The cultural problem stems from this partial view of data and is often coupled with “not invented here” or “let’s reinvent the wheel” syndrome.  It can affect any part of the business that is driven by raw results and partial views of data that serve only their own ends, rather than the business’ wider turnover and profit goals. Viewed from a shallow angle, everything may look and feel ok and departmental performance may even be rewarded with further investment.  This way of operating is superficial as it obscures the bigger picture; one of profitable growth and a more customer-centric approach based on building loyalty and customer lifetime value.

So how do you overcome these barriers to understanding customer behaviour?

The answer is an integrated data lake and business intelligence (BI) solution that can provide perfect real-time, on-demand, insight into stock, customers, sales and returns.  One that enables advanced data-driven analyses that are so essential to modern retail in driving personalisation, cross-channel marketing campaigns, product bundling, dynamic product lifecycle management, efficient customer reacquisition and channel optimisation, to name a few.

The decision to change generally needs to be taken at C-level because this is the best way to confront both the technical and cultural barriers.  However, implementation, and adoption, should be much easier than many people anticipate.  Retailers can continue to use their existing BI and reporting tools because now they will be accessing pre-validated data that’s guaranteed to give all departments the same view of the truth.

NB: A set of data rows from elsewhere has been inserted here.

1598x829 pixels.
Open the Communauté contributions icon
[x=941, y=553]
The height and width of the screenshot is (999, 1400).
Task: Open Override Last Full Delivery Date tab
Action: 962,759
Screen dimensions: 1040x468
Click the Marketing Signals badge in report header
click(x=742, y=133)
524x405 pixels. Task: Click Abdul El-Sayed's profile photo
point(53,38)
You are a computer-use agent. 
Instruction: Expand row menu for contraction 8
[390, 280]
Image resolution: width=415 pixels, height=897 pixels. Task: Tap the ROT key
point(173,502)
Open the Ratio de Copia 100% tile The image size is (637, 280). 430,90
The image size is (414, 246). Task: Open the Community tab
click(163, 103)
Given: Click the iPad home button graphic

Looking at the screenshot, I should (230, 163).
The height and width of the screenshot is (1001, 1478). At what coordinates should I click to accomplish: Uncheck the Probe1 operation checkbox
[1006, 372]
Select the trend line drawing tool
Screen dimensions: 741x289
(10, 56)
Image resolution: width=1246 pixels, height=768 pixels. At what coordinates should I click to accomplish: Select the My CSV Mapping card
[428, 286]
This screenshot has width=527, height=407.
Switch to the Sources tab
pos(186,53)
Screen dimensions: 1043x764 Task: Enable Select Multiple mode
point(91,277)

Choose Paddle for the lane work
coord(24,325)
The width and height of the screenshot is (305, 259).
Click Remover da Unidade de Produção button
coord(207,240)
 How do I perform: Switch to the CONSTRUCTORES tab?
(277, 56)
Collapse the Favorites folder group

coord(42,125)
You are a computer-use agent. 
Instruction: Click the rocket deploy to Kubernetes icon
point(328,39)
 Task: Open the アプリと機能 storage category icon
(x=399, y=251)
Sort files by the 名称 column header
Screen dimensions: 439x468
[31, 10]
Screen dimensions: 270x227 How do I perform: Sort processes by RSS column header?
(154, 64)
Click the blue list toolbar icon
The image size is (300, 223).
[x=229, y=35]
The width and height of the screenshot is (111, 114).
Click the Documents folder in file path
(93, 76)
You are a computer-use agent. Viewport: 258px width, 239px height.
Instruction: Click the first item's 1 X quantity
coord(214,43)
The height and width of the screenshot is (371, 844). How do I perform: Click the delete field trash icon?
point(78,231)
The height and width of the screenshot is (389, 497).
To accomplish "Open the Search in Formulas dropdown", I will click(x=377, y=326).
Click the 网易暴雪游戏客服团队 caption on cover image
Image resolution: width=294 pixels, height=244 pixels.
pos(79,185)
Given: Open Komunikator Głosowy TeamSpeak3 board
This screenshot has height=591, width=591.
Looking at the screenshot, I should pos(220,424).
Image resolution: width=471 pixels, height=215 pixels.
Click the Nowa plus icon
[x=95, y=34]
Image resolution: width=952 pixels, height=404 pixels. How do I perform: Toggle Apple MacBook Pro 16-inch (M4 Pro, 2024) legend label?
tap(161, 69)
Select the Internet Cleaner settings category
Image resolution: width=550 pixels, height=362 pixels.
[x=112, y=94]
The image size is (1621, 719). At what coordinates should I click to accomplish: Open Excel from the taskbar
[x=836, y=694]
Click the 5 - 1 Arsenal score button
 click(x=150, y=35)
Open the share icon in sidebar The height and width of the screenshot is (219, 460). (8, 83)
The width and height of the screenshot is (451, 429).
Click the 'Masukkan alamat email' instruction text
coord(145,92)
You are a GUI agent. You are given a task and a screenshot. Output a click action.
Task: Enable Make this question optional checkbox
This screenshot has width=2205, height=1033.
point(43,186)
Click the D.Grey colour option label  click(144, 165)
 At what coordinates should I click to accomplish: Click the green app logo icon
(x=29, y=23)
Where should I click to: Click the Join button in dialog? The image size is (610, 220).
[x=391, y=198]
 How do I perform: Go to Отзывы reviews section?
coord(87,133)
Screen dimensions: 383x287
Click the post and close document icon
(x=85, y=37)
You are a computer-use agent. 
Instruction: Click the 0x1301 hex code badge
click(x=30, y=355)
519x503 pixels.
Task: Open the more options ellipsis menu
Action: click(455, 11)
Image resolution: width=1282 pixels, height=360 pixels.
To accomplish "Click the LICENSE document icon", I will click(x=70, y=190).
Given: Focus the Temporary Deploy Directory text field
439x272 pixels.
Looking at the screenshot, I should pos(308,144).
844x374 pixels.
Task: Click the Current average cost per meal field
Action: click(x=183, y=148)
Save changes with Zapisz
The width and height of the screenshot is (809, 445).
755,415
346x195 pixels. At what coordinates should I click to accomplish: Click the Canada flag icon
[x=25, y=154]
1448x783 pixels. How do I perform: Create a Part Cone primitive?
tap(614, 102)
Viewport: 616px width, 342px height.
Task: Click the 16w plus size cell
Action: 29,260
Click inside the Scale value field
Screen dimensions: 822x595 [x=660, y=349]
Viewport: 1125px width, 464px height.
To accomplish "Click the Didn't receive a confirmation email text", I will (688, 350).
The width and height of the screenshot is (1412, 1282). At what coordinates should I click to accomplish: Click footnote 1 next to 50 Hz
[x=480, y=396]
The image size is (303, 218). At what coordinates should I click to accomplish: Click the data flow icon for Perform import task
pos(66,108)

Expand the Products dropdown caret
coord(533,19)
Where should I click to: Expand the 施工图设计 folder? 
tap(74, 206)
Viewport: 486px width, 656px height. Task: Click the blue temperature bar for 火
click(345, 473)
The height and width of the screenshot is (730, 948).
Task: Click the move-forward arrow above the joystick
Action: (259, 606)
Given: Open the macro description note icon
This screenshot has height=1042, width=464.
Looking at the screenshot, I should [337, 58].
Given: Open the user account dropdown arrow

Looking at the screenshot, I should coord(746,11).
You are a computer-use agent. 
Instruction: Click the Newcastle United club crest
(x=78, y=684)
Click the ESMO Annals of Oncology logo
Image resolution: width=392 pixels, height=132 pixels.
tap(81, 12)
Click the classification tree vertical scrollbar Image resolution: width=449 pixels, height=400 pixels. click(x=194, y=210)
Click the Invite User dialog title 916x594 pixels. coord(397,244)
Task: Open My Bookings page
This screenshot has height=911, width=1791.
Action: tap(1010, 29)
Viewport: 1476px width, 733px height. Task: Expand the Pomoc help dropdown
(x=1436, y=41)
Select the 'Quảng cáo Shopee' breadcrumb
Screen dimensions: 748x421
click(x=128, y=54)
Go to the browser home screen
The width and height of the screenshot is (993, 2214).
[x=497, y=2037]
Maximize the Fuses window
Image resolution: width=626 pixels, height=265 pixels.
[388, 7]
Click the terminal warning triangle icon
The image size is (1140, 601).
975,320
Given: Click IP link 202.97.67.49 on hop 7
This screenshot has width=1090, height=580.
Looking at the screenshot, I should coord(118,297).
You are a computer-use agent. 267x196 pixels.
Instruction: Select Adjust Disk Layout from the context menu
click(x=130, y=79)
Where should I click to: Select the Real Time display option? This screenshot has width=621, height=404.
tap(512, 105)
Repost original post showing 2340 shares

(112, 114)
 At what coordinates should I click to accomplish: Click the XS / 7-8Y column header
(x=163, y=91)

And multiple data models should already be built in so retailers can run straight from the box to get immediate value, and then build more sophisticated models over time.  This is important as the sheer range and sources of data have and will continue to expand.  Take zero and 1st party data for instance.  It has become increasingly important, partly due to the demise of 3rd party cookies, for understanding consumer behaviour, retaining customers and building loyalty, rather than just trying to acquire new ones.  After all, isn’t this a key driver for profitable growth?